» Tasks to perform:
1. List each character from the film that the film review refers to by name or by family role.
2. Carry the film review about Bochra forward from its last sentence with a few more sentences in the same style.

» Extracted text:

┄┄┄┄┄┄

The story is heart wrenching from the first moment when Bochra’s father appears on screen. The filmmaker makes the audience think the film is a science fiction world with the outstanding special effects and makeup design, though quickly makes it clear that this is a dream world of the girl’s father. A symbol of the man feeling powerless and silenced as he can’t save his child from drowning in her own world. He and her mother are desperate to save their daughter from her pain, wanting her to look at them as they literally watch the life drain out of her. Their screams penetrate through the screen and it’s only their love that echoes into Bochra’s drug induced hallucinations.
As life begins to drain from the young girl, it begins to get hard to tell what is real and what is fake for her. It gives a Wonderland vibe as Bochra begins to go between the world of the living and the dead. She sees everyone she’s ever loved and everyone who has ever hurt her outside of a train. The story makes the character come to a powerful choice, where it is up to her to decide if she wants to continue to live or if she wants to die.

┄┄┄┄┄┄

» Recorded data:
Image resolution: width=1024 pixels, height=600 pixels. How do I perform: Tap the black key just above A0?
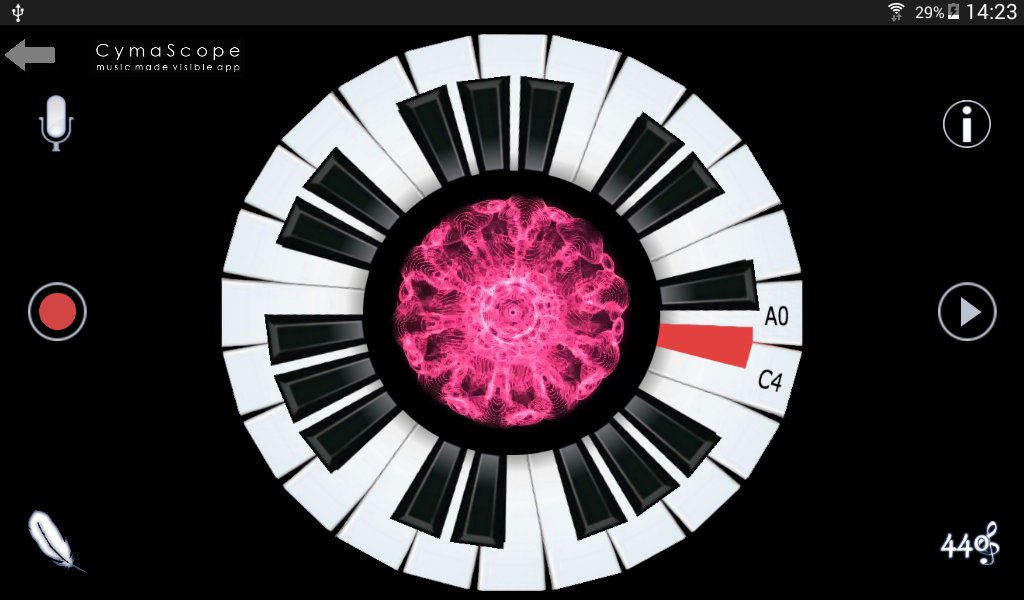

┄┄┄┄┄┄

» Written answers:
1. Bochra, Bochra's father, Bochra's mother

2.
The biggest question that remains is if the entire film was a hallucination for Bochra as she has a picture frame of a cemetery. It leaves the question open to if she really was talking to her parents on the video call or if she got off the train to join them in heaven. The film shows both realities, her parents crying through the video call and Bochra getting off the train to meet them in the clouds. This leaves it up to the audience to determine what really happened to the fate of this young woman.